Given a matrix like below, transform it, say, 90 degrees into the second matrix below. How would you go about doing this in the cleanest way possible? Short/succinct/clear solutions where the point is easy to grasp is preferred.
From
[[A1,A2,A3],
[B1,B2,B3],
[C1,C2,C3]]
To
[[A1,B1,C1],
[A2,B2,C2],
[A3,B3,C3]]
Edit: I realize it was not clear from original question. I'd like to know how to do this in Erlang.
Simplifying the solutions already given, you can do it in as short as:
-module(transp).
-export([transpose/1]).
transpose([[]|_]) -> [];
transpose(M) ->
[lists:map(fun hd/1, M) | transpose(lists:map(fun tl/1, M))].
In functional programming languages, the usual approach for matrix transposition is to use unzip
.
Here's my sample solution:
-module(transp).
-export([transpose/1]).
transpose(L) ->
transpose_do([], L).
transpose_do(Acc, [[]|_]) ->
lists:reverse(Acc);
transpose_do(Acc, M) ->
Row = lists:foldr(
fun(Elem, FoldAcc) ->
[hd(Elem) | FoldAcc]
end,
[],
M),
transpose_do([Row|Acc], lists:map(fun(X) -> tl(X) end, M)).
Test:
1> M = [[a1,a2,a3],[b1,b2,b3],[c1,c2,c3]].
[[a1,a2,a3],[b1,b2,b3],[c1,c2,c3]]
2> transp:transpose(M).
[[a1,b1,c1],[a2,b2,c2],[a3,b3,c3]]
Here's an implementation that I think I got from the Haskell standard library:
%% Transpose rows and columns in a list of lists.

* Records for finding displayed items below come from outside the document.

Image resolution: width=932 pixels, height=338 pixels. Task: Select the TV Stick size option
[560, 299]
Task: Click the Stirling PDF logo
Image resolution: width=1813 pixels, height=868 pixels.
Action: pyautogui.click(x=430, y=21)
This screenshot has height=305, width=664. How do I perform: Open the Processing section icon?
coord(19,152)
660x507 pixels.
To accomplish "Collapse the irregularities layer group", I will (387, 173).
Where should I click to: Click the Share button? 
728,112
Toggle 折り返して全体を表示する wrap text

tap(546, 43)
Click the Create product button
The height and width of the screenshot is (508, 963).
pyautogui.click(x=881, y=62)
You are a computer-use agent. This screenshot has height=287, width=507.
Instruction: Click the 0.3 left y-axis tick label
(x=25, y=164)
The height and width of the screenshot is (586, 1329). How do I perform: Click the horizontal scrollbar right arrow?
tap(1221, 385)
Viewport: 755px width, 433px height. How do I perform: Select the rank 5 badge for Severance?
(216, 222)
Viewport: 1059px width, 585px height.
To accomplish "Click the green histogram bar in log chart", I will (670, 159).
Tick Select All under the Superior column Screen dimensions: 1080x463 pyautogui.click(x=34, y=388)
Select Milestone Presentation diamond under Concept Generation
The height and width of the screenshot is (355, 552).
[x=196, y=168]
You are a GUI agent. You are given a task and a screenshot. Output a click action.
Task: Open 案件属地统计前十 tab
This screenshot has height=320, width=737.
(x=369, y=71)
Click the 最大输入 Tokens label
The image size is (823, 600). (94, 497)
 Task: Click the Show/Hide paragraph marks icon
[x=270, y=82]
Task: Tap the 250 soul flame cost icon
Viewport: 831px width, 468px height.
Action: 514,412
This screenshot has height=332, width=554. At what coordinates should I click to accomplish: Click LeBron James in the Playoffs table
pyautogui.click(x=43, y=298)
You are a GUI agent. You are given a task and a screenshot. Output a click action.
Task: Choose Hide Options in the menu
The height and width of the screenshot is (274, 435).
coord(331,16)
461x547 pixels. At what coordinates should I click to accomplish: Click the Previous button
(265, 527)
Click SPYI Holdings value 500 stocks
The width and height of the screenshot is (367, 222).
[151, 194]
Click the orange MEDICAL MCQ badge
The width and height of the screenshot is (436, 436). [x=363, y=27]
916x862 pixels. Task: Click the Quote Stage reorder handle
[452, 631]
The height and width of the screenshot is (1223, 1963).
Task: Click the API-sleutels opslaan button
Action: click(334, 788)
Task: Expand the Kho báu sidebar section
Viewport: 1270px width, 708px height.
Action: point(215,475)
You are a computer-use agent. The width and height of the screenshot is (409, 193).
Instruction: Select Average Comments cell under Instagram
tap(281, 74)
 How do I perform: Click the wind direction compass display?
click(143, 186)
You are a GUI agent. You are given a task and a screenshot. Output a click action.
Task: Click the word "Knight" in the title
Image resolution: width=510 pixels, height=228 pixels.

Works even if sublists
%% are not of same length. Empty sublists are stripped.
transpose([[X | Xs] | Xss]) ->
[[X | [H || [H | _] <- Xss]]
| transpose([Xs | [T || [_ | T] <- Xss]])];
transpose([[] | Xss]) -> transpose(Xss);
transpose([]) -> [].
Compact and slightly mind-bending.
What you are showing is not a matrix rotation, but rather matrix transposition. If you call the first matrix A and the second B then you have
A[i,j] = B[j,i]
To go from A to B you just need two nested loops with i = 1 to n and j = i+1 to n and at each iteration you swap the off-diagonal entries using a temporary variable.